The sale of AIA is a continuation of AIG's efforts to liquidate assets and repay the assistance provided to it by the U.S. Government in late 2008 and early 2009. By accelerating the monetization of AIA through a sale, rather than pursuing an option to sell the company through a series of public offerings, AIG management has indicated that it will have an increased ability to focus on its core business areas.
A.M. Best notes that the sale of AIA and the potential transaction related to AIG's other foreign life insurance operation, American Life Insurance Company (ALICO), while expected, represent the sale of two significant operating units that have provided consistent and substantial cash flow to AIG historically.

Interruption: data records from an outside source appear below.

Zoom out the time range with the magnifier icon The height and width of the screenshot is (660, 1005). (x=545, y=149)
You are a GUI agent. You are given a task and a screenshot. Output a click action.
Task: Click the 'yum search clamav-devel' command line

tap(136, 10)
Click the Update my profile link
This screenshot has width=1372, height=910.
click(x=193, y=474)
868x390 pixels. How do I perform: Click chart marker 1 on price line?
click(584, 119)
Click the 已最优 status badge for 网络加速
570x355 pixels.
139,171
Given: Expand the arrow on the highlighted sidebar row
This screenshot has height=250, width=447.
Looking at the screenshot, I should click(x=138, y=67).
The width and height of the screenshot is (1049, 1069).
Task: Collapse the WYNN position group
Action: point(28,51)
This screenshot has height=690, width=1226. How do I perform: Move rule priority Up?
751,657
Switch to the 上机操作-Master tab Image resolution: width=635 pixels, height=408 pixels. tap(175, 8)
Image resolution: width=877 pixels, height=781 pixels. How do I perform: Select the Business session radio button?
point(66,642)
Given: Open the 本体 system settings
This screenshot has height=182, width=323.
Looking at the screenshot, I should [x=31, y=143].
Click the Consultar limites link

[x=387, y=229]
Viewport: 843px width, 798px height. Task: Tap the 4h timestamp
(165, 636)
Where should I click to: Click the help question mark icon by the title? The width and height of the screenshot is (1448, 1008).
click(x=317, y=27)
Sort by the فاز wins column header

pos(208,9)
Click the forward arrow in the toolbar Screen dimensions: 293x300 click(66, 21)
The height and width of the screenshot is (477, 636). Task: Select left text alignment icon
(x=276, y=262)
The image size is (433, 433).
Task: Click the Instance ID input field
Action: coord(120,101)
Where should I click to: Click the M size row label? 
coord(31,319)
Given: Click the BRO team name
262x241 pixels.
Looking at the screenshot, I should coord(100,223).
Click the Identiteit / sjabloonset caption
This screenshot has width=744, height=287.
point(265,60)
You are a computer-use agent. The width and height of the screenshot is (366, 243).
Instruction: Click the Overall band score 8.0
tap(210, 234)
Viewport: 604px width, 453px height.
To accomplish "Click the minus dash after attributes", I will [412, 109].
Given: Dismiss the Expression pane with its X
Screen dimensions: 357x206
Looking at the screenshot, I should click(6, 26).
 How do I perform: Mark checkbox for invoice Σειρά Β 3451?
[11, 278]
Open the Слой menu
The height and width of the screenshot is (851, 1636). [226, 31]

Despite these potential transactions, AIG will maintain a highly leveraged capital structure. A.M. Best is evaluating additional forward-looking information to determine the impact of these transactions on AIG's future cash flows and earnings required to meet the company's debt service and other corporate needs. Continued improvement in capital markets may provide some relief to AIG, as its invested assets return to more normal valuations; however, soft insurance market conditions will continue to challenge profitability at the company's core property/casualty operating subsidiaries. Reduced premium receipts and the potential impact of competitive market pricing on future earnings continue to be concerns with respect to current and future profitability within the property/casualty industry, while additionally, low interest rates, asset impairments and equity market volatility are ongoing challenges in the life and annuity sector. Further comment on the ratings will be made once this evaluation is completed.
A.M. Best notes that the ratings of AIG continue to reflect the support of the U.S. Government and remain heavily dependent on the continuation of such support.